日志服务告警是一站式的告警监控、降噪、事务管理、通知分派的智能运维平台。
产品架构
日志服务告警系统由告警监控、告警管理、通知(行动)管理等子系统组成,具体架构如下图所示:
主要功能
类别 | 子类 | 功能点 | 说明 |
告警监控 | 基础能力 | 查询和分析日志 | 您可以使用日志服务的查询语法和标准的SQL92语法,执行查询和分析操作。更多信息,请参见基本语法。 |
查询和分析时序数据 | 您可以使用标准的SQL92语法和PromQL语法,执行分析操作。更多信息,请参见时序数据查询和分析语法。 | ||
机器学习 | 您可以使用预测、异常检测、根因分析等AIOps算法完成机器学习操作。更多信息,请参见机器学习语法。 | ||
协同监控 | 多日志库(时序库)关联监控 | 您可以通过SQL Join语法或告警集合操作,实现多个日志库(时序库)关联监控。 | |
日志库和时序库关联监控 | 您可以通过SQL Join语法或告警集合操作,实现日志库和时序库的关联监控。 | ||
跨Project关联监控 | 您可以通过告警集合操作,实现跨Project关联监控。 | ||
跨地域关联监控 | 您可以通过告警集合操作,实现跨地域关联监控。 | ||
跨账号关联监控 | 您可以通过告警集合操作,实现跨账号关联监控。 | ||
黑白名单监控 | 您可以通过资源数据,实现黑白名单监控。 | ||
监控规则编排 | 设置无数据告警 | 支持无数据告警。 | |
设置告警严重度 | 支持静态或动态设置告警严重度。 | ||
设置标签与标注 | 支持自定义标签和标注,其中标注值可使用变量。 | ||
分组评估 | 支持对查询和分析结果进行分组。 | ||
告警恢复 | 支持告警恢复通知。 | ||
设置连续触发阈值 | 支持设置连续触发阈值,用于抑制告警。 | ||
关闭监控任务 | 支持暂停、永久关闭监控任务。 暂停时,可设置时间自动恢复。 | ||
告警管理 | 告警降噪 | 同一告警去重 | 时间窗口内,支持同一告警去重或延迟发送。更多信息,请参见基于告警指纹去重。 |
告警分组合并 | 通过合并策略可将相同属性的告警合并为一个告警进行通知。更多信息,请参见多种告警分组合并。 | ||
告警静默 | 您可以添加静默策略,在静默时间内,符合条件的告警,不会触发告警通知。 | ||
通知(行动)管理 | 行动策略 | 动态分派通知渠道 | 支持根据业务需求动态分派告警通知给特定通知渠道中用户、用户组或值班组。

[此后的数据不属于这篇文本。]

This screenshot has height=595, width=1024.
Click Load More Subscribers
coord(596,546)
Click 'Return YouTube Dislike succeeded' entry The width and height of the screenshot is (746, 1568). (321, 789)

更多信息,请参见行动策略。 |
通知对象 | 用户 | 独立用户。更多信息,请参见创建用户和用户组。 | |
用户组 | 包含多个用户。更多信息,请参见创建用户和用户组。 | ||
值班组 | 支持创建值班组(用户和用户组),您可根据周期、工作时长等安排轮询值班。更多信息,请参见创建值班组。 | ||
渠道日历 | 节假日感知 | 支持识别节假日,自动调整节假日时段的通知方式。 | |
值班表 | 轮岗 | 支持根据特定周期自动给多个用户、用户组轮岗排班。 | |
代班 | 支持在特定时间内让临时员工代班。 | ||
节假日感知 | 可根据节假日自动调整轮岗或代班安排。 | ||
独立日历 | 支持值班组配置单独的日历,支持重置。 | ||
通知渠道 | 短信通知 | 通过短信发送告警内容。 | |
语音通知 | 通过语音发送告警内容。 | ||
邮件通知 | 通过邮件发送告警内容。 | ||
钉钉通知 | 通过钉钉机器人发送告警内容。 | ||
WebHook通知 | 通过HTTP或HTTPS调用,将告警通知发送到自定义的WebHook地址。 通过WebHook方式,您可以扩展通知渠道,例如企业微信、飞书、Slack等。 | ||
消息中心 | 通过阿里云消息中心发送告警内容。 | ||
告警分析 | 全局告警中心 | 告警监控规则执行记录报表 | 提供告警监控规则执行记录报表,便于排查错误。 |
告警规则中心 | 提供告警规则中心仪表盘,用于查看告警规则总体执行态势与触发告警状态。 | ||
告警链路中心 | 提供告警链路中心仪表盘,用于展示由告警监控规则产生的告警经过告警管理到告警通知的整个链路。 | ||
告警排障中心 | 提供告警排障中心,用于展示告警监控系统、告警管理系统、告警通知系统等各阶段的错误,便于排查。 | ||
中心化存储 | 中心化的告警存储,便于查看接收、处理和发送的告警和相关日志。 完成告警初始化后,日志服务将自动在您所选的地域创建一个名为sls-alert-主账号ID-区域的Project和名为internal-alert-center-log的LogStore,用于存储告警。 |
功能优势
易于开始,便于复制
日志服务提供日志和时序数据的接入、存储、查询、分析、可视化和告警的一站式服务。接入日志或时序数据后,在数分钟内即可创建监控任务、通知渠道和告警策略,支持实时接收潜在的告警事件并响应。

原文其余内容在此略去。